Vrai séjour datant du xviiie siècle; mais séjour un peu vétuste. Petits temples à l'Amour. Canal à sec allant à la Seine, autrefois servant sans doute aux embarquements pour Cythère, plis Watteau et robes à paniers.
Tout de suite, Lautrec se rendit parfaitement compte du lieu où il se trouvait; et, devant ses amis Dethomas et Carabin, qui le visitèrent, il plaisanta, disant qu'il était à Saint-James plage; et même il ne cessa de leur réclamer de l'alcool dans une bouteille plate.
Son goût du travail ici accomplit un nouveau miracle. Avec une plume de bécasse, ramassée dans la cour, il se mit à dessiner un cheval; et, ayant obtenu un crayon et du papier, il composa de mémoire toute la suite de dessins aux crayons de couleur que Manzi éditera plus tard sous ce titre: Au cirque. Admirables dessins dont nous parlerons plus loin.

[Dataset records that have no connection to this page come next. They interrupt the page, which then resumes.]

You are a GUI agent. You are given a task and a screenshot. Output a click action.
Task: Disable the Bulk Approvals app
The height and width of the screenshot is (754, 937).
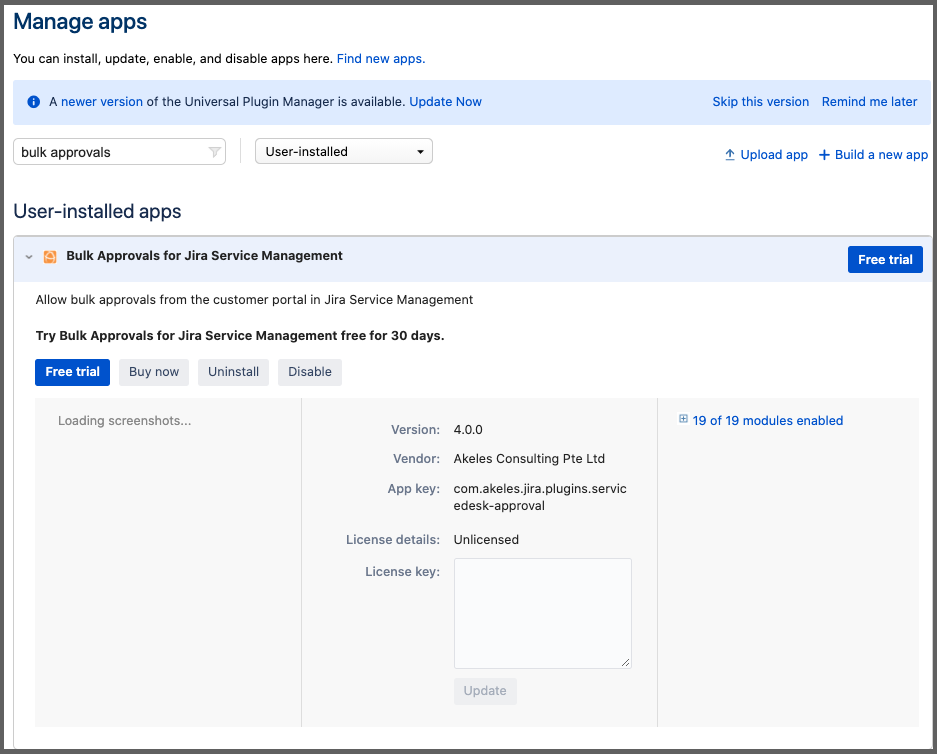click(x=310, y=372)
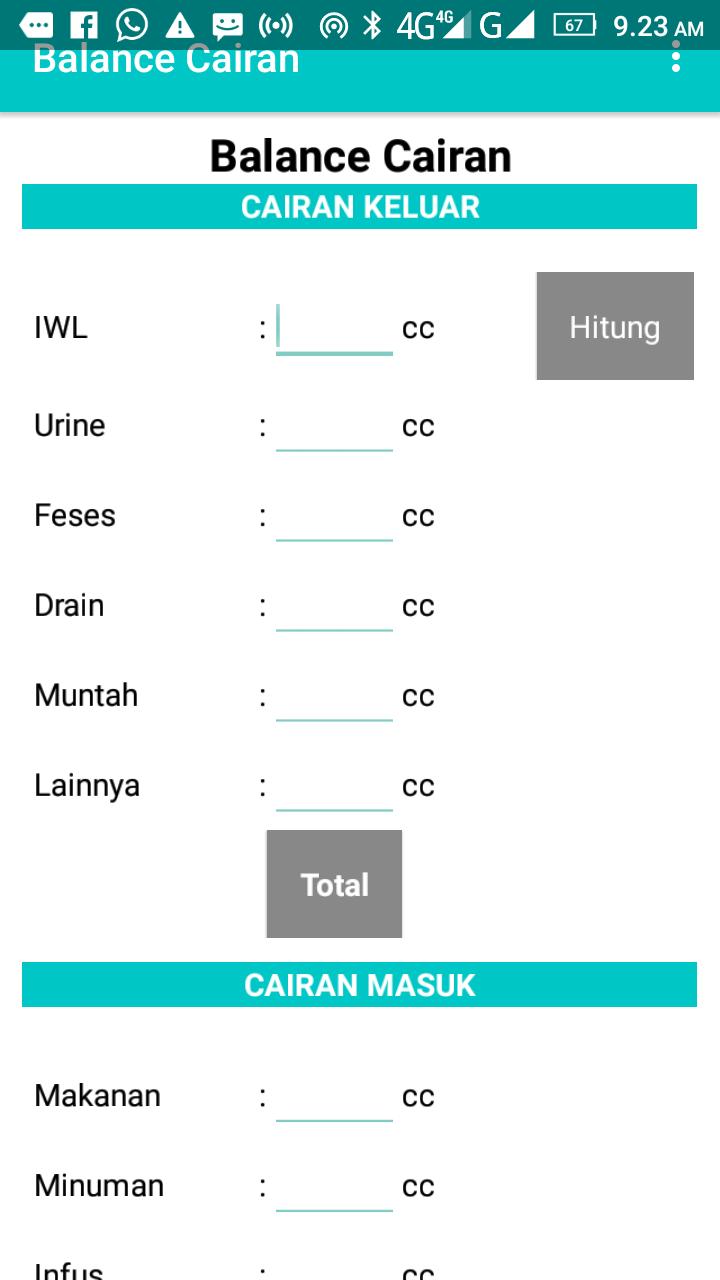Select the Muntah cc input field
The height and width of the screenshot is (1280, 720).
[x=334, y=696]
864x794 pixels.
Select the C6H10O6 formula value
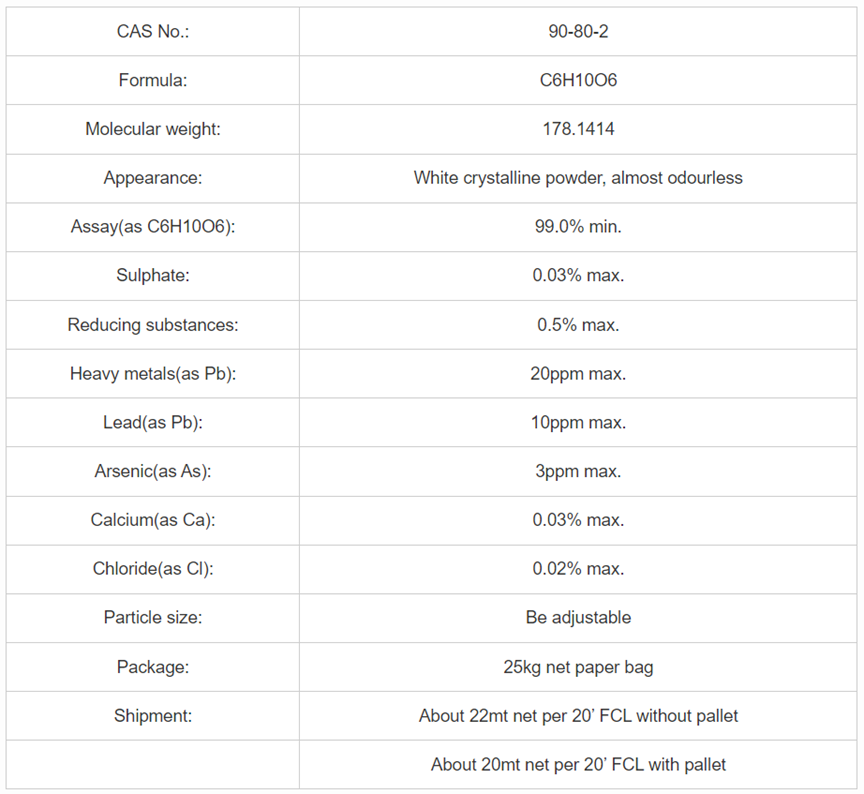(x=578, y=80)
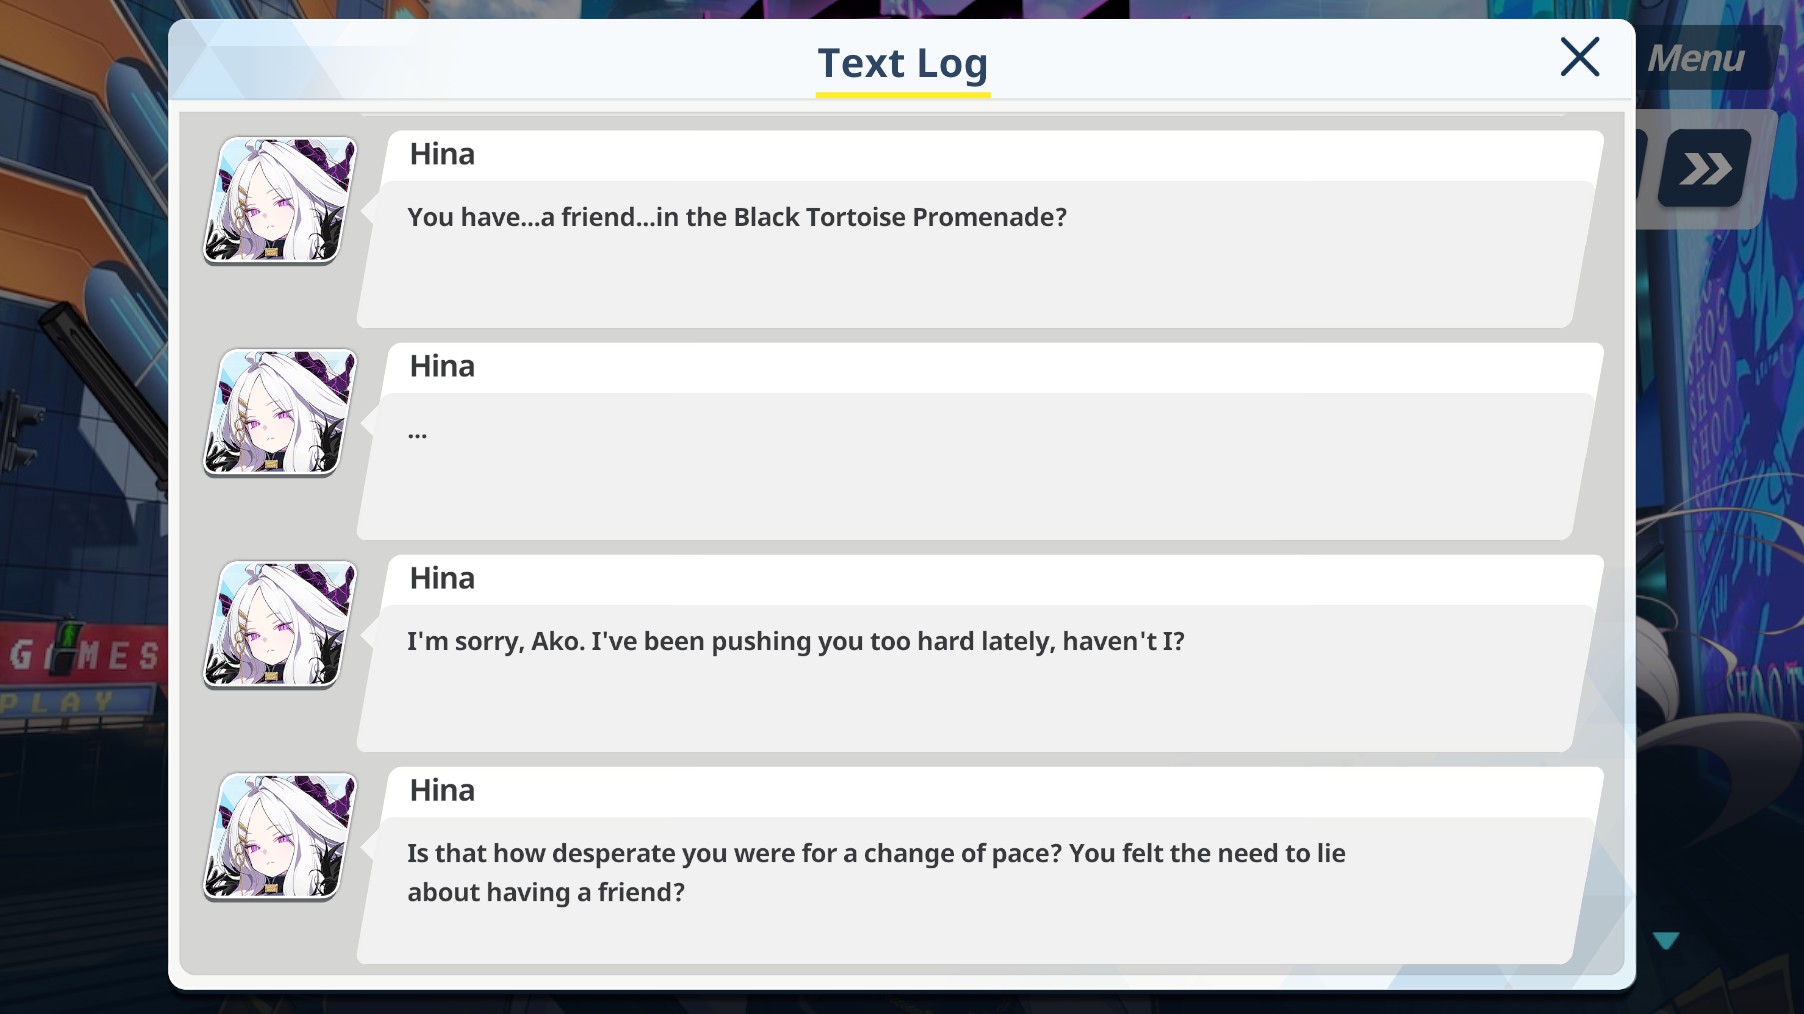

Durant deux mois, Lautrec resta à Saint-James. Il en sortit, apaisé, ardent à travailler. On le retrouva d'abord spirituel, dispos; mais, soudainement, avec l'alcool de nouveau ingéré à forte dose, de singuliers goûts de bohème éclatèrent et s'aggravèrent. Lautrec devint tout d'un coup plus libre en ses propos et plus dur; et quelques anciens familiers, niaisement déconcertés, alors, épouvantés, s'enfuirent.
1900
Mais, la maladie, fouettée par l'alcool, poursuit, inexorablement, son œuvre. On ne voit plus maintenant Lautrec travailler avec autant d'entrain qu'autrefois.
On lui a recommandé une espèce de culture physique, qui n'est guère louable pour sa débilité corporelle.